Experimental evidence of the impact of parental income on child mental health and neuroimmune function
Project Number1R01MH139198-01
Contact PI/Project LeaderNUSSLOCK, ROBIN Other PIs
Awardee OrganizationNORTHWESTERN UNIVERSITY AT CHICAGO
Description
Abstract Text
Project Summary/Abstract
Growing up in a lower-income family robustly predicts worse mental health in adolescence and early
adulthood. How does economic inequality “get under the skin” of the developing child and via what
mechanisms does it increase risk for mental illness? Moreover, could supplements to family income at
critical developmental periods help to prevent later youth mental illness? To address these questions,
we leverage an innovative existing double blind randomized controlled trial of 3-years of substantial
($1,000/month vs. $50/month) income supplements to parents. By experimentally studying the
impacts of these income supplements on families and subsequent youth development, we can
examine causal pathways from family income to mental illness via family stress and neuroimmune
mechanisms in ways never done before. Moreover, by measuring the longer-term impact of 3 years of
income supplements to parents on their child’s neuroimmune signaling and risk for mental illness, we
can examine the policy implications for child development of unconditional cash transfers to parents
and identify how and for whom these supplements help. We will test these basic and translational
questions in a sample of 1,200 youth with lower-income parents randomly assigned to receive either a
substantial monthly income supplement ($1,000/month, intervention group) or a minimal monthly
supplement ($50/month, control group) for 3 years, starting when youth were between age 5 – 14
years old. We will follow up with youth and their parent 1 – 2 and 3 – 4 years after the intervention
(youth will be age 10 – 18 at first follow-up) and examine whether income supplements predict better
youth mental health during adolescence, as well as whether factors like child age, gender, and
neighborhood quality modulate intervention effects. Additionally, we explore family stress mechanisms
through which the intervention may impact child mental health. Finally, we will measure peripheral
inflammation (inflammatory biomarkers and classical monocytes) and use MRI to assess threat,
reward, and regulatory neural activity and connectivity among 500 of these youth. Our central
hypothesis is that income supplements will decrease family and youth stress and improve parenting,
which will improve neuroimmune signaling and decrease psychopathology. Moreover, these effects
will remain years after termination of the transfers and be strongest among families who received the
intervention earlier in the child’s life. This research will provide timely, public health knowledge that will
help policy makers understand the longer-term brain, immune, and mental health impacts of cash
transfers to parents, while also advancing the science of the sociocontextual and neuroimmune
pathways through which poverty and structural inequality impact risk for psychopathology.

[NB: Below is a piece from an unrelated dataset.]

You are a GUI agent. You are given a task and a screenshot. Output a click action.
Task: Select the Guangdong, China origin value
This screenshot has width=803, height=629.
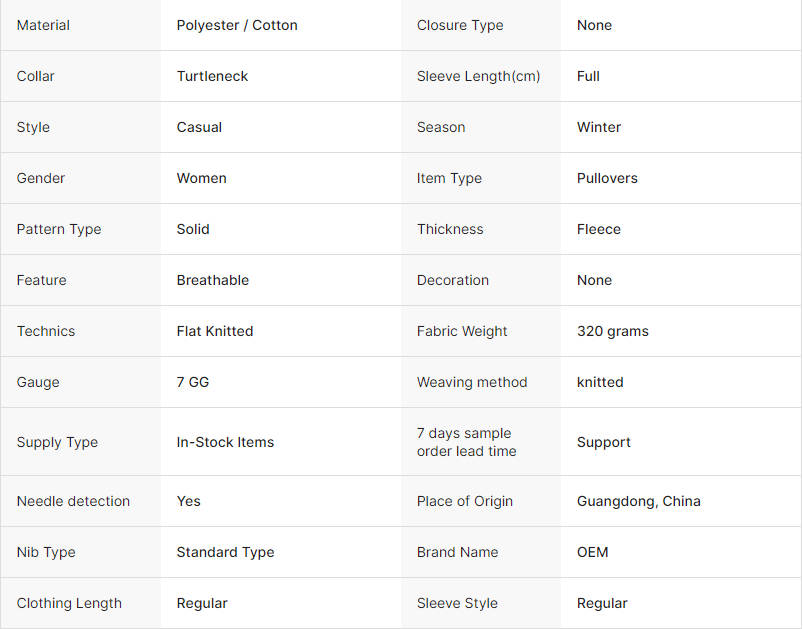click(x=639, y=501)
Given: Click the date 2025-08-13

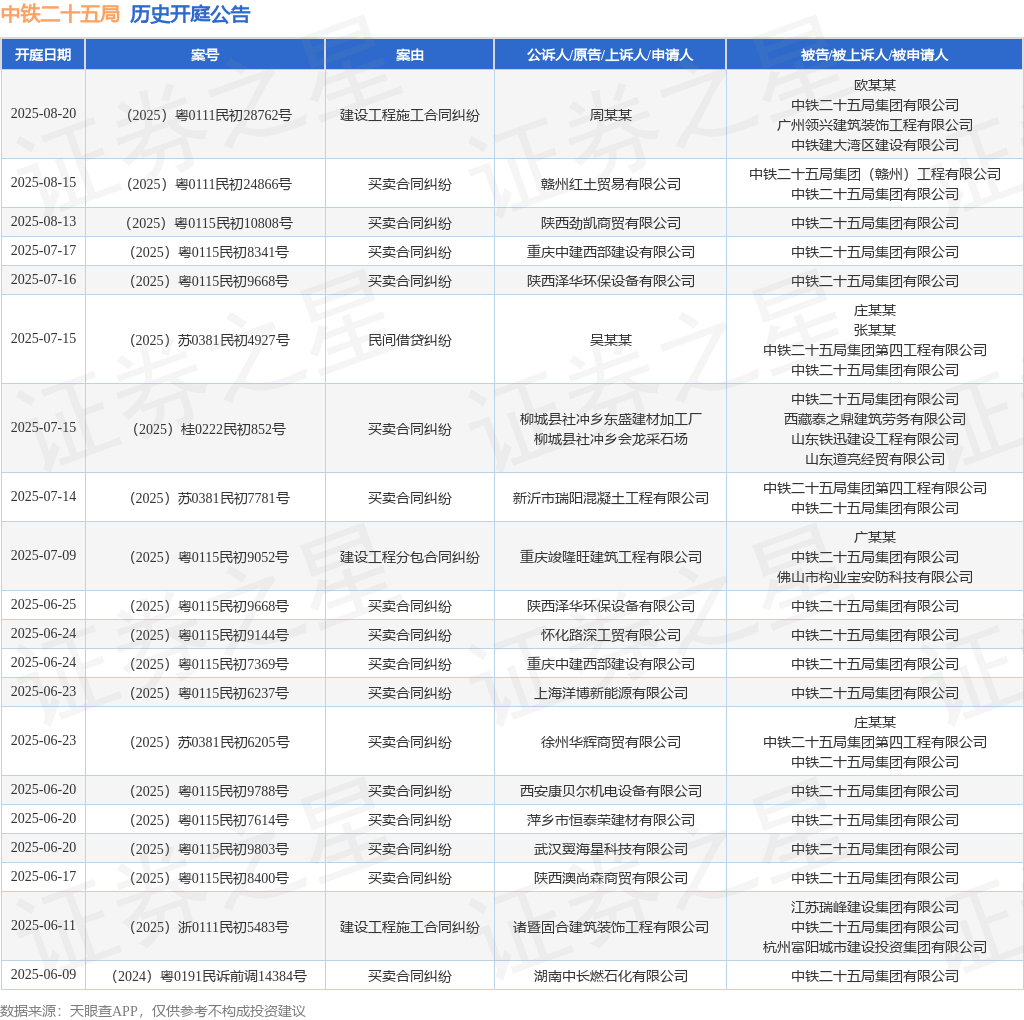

Public Health Relevance Statement
Project Narrative
The proposed study will elucidate the family, immune, and brain pathways through which variation in family
income impacts risk for mental illness in youth and adolescents. By using an existing randomized controlled trial
of 3-years of substantial ($1,000/month vs. $50/month) income supplements to families, the study will be able to
experimentally assess whether these pathways have a causal influence on developmental outcomes and
evaluate the longer-term outcomes of the intervention, which will have important scientific, treatment, and policy
implications by testing the neuroimmune and behavioral outcomes of unconditional cash transfer to parents.